Supreme Court Rules That Employers Are Not Required To Pay Employees For Passing Through Security Screenings

Posted On: February 12, 2015 under

presented by: Gary Massey
The Supreme Court recently ruled unanimously in Integrity Staffing Solutions v. Busk, No. 13-433 that a temp agency was not required to offer pay to those employed at Amazon warehouses for the time required of them each day to go through a security screening at the end of their shift. This process – which workers say can take as long as 25 minutes – is intended to prevent theft.
According to Justice Clarence Thomas, writing for the court, because the screenings themselves are not “integral and indispensable” to the jobs of the workers – jobs that involved retrieving products from the shelves of the Amazon warehouse and packaging these products for delivery to customers – no extra pay was required for the screenings themselves. This ruling by the Supreme Court took into account the Portal-to-Portal Act of 1947, which states that companies do not need to pay employees for “preliminary” or “postliminary” activities, meaning that any activity that takes place before or after the “workday proper” do not require the company itself to offer payment. The Portal-to-Portal Act was later interpreted by the Supreme Court, in the 1956 case Steiner v. Mitchell, to conclude that pay is only required for tasks that are an “integral and indispensable part of the principal activities for which covered workmen are employed.”
This decision ultimately struck a blow to efforts from workers challenging the legality of companies offering no payment for time spent in security checks, which are common among retailers. There have recently been 13 class-action lawsuits filed against Amazon and other companies involving more than 400,000 plaintiffs and seeking hundreds of millions of dollars.

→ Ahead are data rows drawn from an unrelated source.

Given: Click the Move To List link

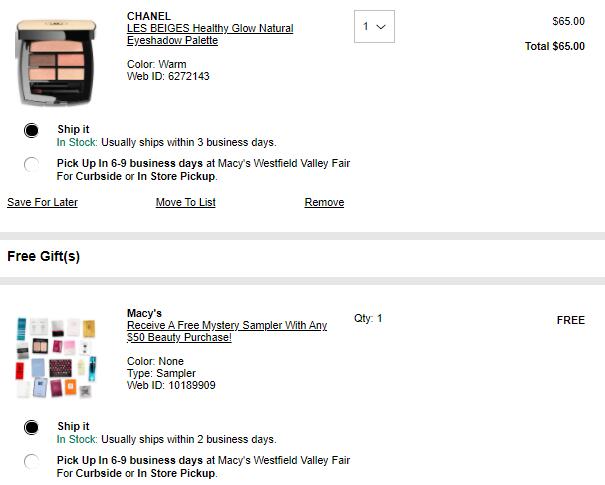Looking at the screenshot, I should (x=185, y=202).
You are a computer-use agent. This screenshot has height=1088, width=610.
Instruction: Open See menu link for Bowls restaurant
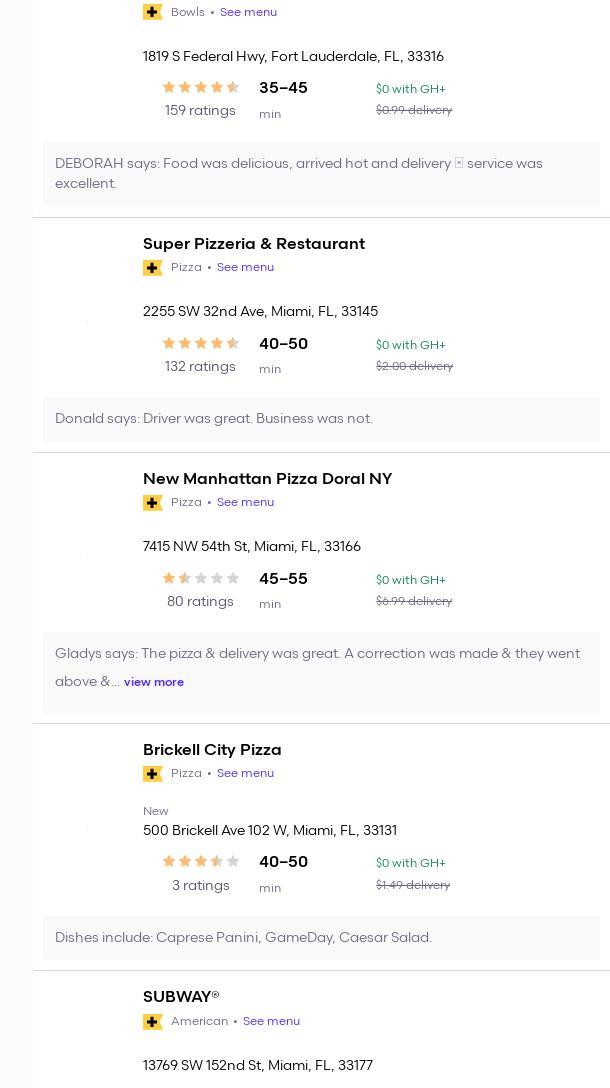tap(248, 12)
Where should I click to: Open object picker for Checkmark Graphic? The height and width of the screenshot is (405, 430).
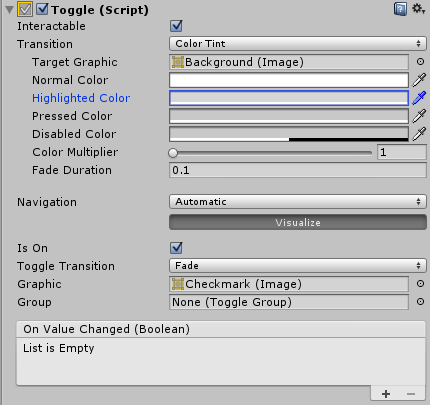pyautogui.click(x=420, y=284)
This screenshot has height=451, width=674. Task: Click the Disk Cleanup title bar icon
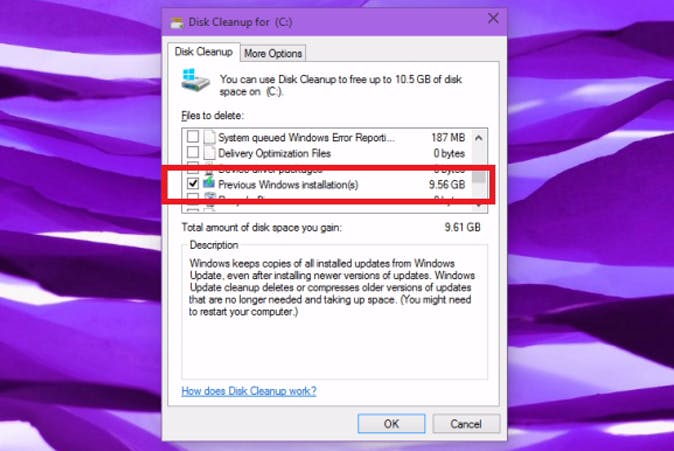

The case against Amazon was brought by Jesse Busk, who worked in a Las Vegas, Nevada Amazon warehouse, and Laurie Castro, who worked in an Amazon warehouse in Fenley, Nevada, and who sought to represent a class of workers who, according to them, should be paid for the time it took to remove their wallets, keys, and belts, and to pass through metal detectors – a process that they said approached half an hour, and that they claimed could be expedited were Amazon to add more metal detectors or stagger the ends of work shifts.
Although Amazon disputed the assertion about the amount of time spent by employees going through such checks – claiming that “employees walk through postshift security screening with little or no wait” – the United States Court of Appeals for the Ninth Circuit in San Francisco allowed the case to proceed after determining that the screenings were for the benefit of the company itself, and were a necessary part of the jobs performed by the workers. In the eyes of the appeals court, those two items were enough to make the screenings “integral and indispensable.”
Justice Thomas of the Supreme Court disagreed, however, saying that the error of the appeals court had been to focus “on whether an employer required a particular activity.” He stated that the proper way to approach the issue was to question whether the activity (in this case, the screening of employees) was “tied to the productive work that the employee is employed to perform.” Since the 1947 enactment of the Portal-to-Portal Act, Justice Thomas said, the court has only required pay for activities that are “an intrinsic element of the job” and could not be skipped. So, for example, employees of battery plants were still paid for the time spent showering and changing clothes after work, because the materials they worked with were toxic, and meatpackers were required to be paid for the time it took to sharpen their knives, as production would be slowed with dull knives. Security screenings, however, could be eliminated altogether “without impairing the employees’ ability to complete their work,” and were therefore not “integral and indispensable” to their jobs, thereby exempting the company from having to offer payment.
Justice Sonia Sotomayor, while joining the court’s opinion, stressed that activities related to worker safety and efficiency needed to remain covered by employer pay. In the case of the Amazon warehouse, however, she wrote that “employees could skip the screenings altogether without the safety or effectiveness of their principal activities being substantially impaired,” which therefore meant that such screenings did not require the employees to be paid. She added that the Portal-to-Portal act was “primarily concerned with defining the beginning and end of the workday,” and that the searches were “part of the process by which the employees egressed their place of work, akin to checking in and out and waiting in line to do so,” meaning that such activities were meant by Congress to be noncompensable.